◆ **SELECTED PASSAGE**:

## begin

Other data quality issues include the reliability and validity of the data. Although this is covered in detail in subsequent chapters, it is important to note that victims and witnesses frequently are unreliable in their reporting. Poor lighting, the passage of time, extreme fear, and other distractions can alter recall and reporting accuracy. Further, some suspects, witnesses, and even victims have been known to intentionally distort the facts or to outright lie. While some of these data quality issues can be addressed through cleaning and recoding of the data, many will remain unresolved, contributing to a level of uncertainty and necessary caution regarding the interpretations. Therefore, this step includes any necessary cleaning and recoding as well as the selection of training and test data. Ideally, the training and test samples will be constructed using random assignment methodologies. Given the extremely low frequency of some patterns of criminal behavior, however, alternate sampling methods may be required to ensure adequate representation of data in each sample.

Most of the data and information available for public safety and security analysis require some level of recoding. Whether it involves categorizing crimes by motive or creating new variables based on MO or some other behavioral feature, recoding the data in an operationally relevant manner is essential to effective analysis, as well as to the creation of meaningful analytical output that will have direct value in the applied setting. In response to the unique importance of time, space, and the nature of the incident or threat to most public safety and security analytical tasks and associated operational decisions, our research group at RTI International has developed the Trinity Sight™ analytical framework, which is described in greater detail in Chapter 6.

Finally, it is during this phase that the analysts begin to explore and probe the data. It is during this very important process that the analysts gain familiarity with the data, particularly the idiosyncrasies or limitations that will affect their interpretation of the findings. Therefore, the data understanding phase can be truly creative as analysts begin to identify and reveal interesting patterns or trends, which might have an impact on the analytical strategy, or even refine or change the original question.

Variable Selection

This step includes an assessment of the data resources available, based on the inventory created as well as any existing constraints on the process and assumptions made. Again, the applied setting puts a considerable number of constraints on the ability to identify and access data in a timely fashion and translate analytical products back into the operational environment. Consequently, the selection of the variables that will be used in subsequent modeling steps is extremely important in applied data mining and predictive analytics, and requires significant domain knowledge. Factors that should be considered in the selection of variables include not only the operational value of the variables selected but also their availability.

## end

◆ **INSTRUCTIONS**:
A - For the passage on data preparation for public safety analysis, decide whether each statement agrees with it, answering yes or no and quoting the words that settle it: (i) poor lighting can affect how accurately witnesses recall events; (ii) all data quality issues can be fixed by cleaning and recoding the data; (iii) the Trinity Sight™ framework is described further in Chapter 6.
B - List every factor that the passage on data preparation for public safety analysis names as able to alter recall and reporting accuracy.
C - Transcribe the section of the passage on data preparation for public safety analysis that opens with the words containing "Finally, it is" and closes with "the original question.".
The material that follows has no connection to the passage on data preparation for public safety analysis.

◆ **INFORMATION SHOWN**:
## begin

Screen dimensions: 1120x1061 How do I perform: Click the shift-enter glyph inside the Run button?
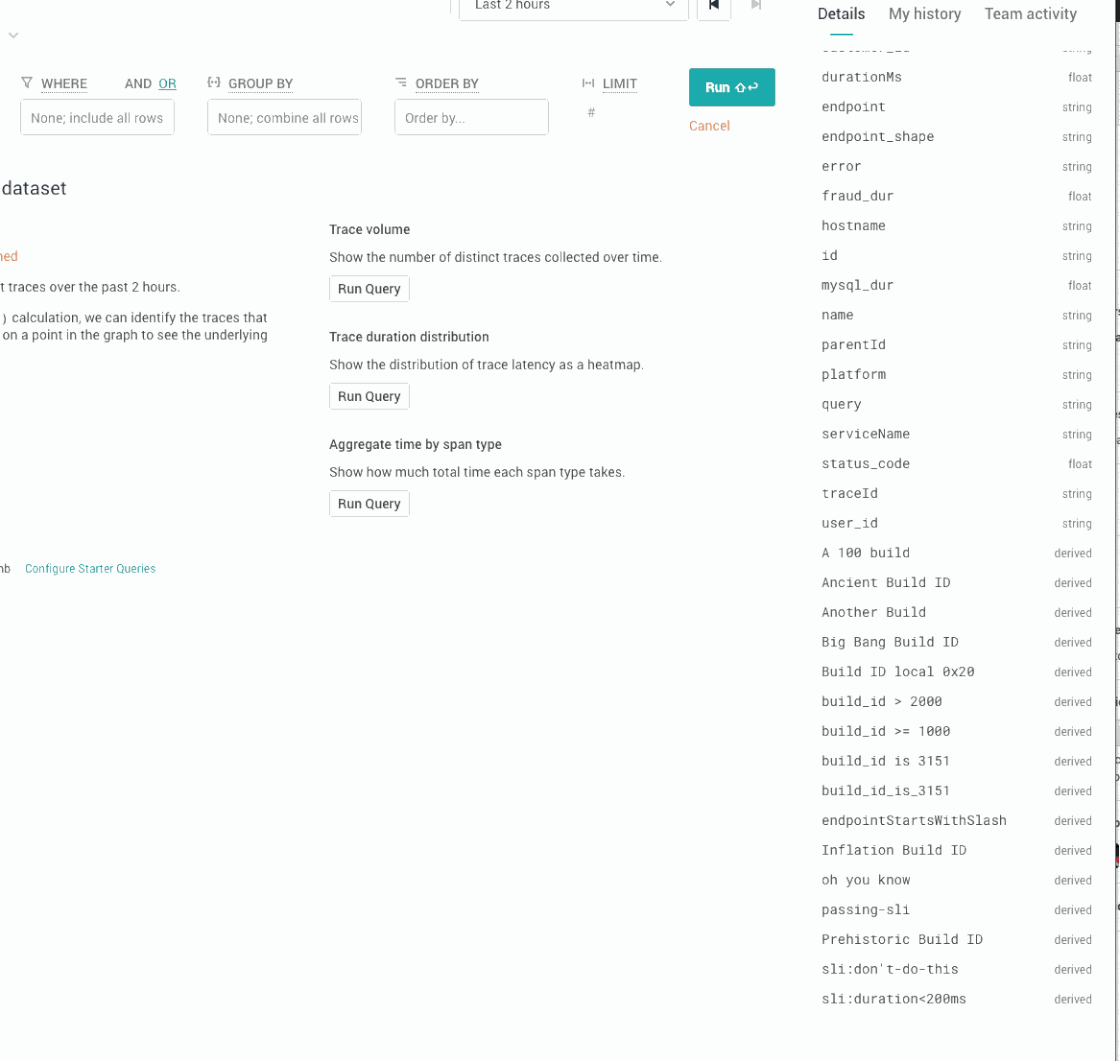click(x=748, y=88)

## end

◆ **RESULTS IN ORDER**:
A -
(i) Yes: "Poor lighting, the passage of time, extreme fear, and other distractions can alter recall and reporting accuracy."
(ii) No: "While some of these data quality issues can be addressed through cleaning and recoding of the data, many will remain unresolved"
(iii) Yes: "which is described in greater detail in Chapter 6"

B -
- Poor lighting
- The passage of time
- Extreme fear
- Other distractions

C -
Finally, it is during this phase that the analysts begin to explore and probe the data. It is during this very important process that the analysts gain familiarity with the data, particularly the idiosyncrasies or limitations that will affect their interpretation of the findings. Therefore, the data understanding phase can be truly creative as analysts begin to identify and reveal interesting patterns or trends, which might have an impact on the analytical strategy, or even refine or change the original question.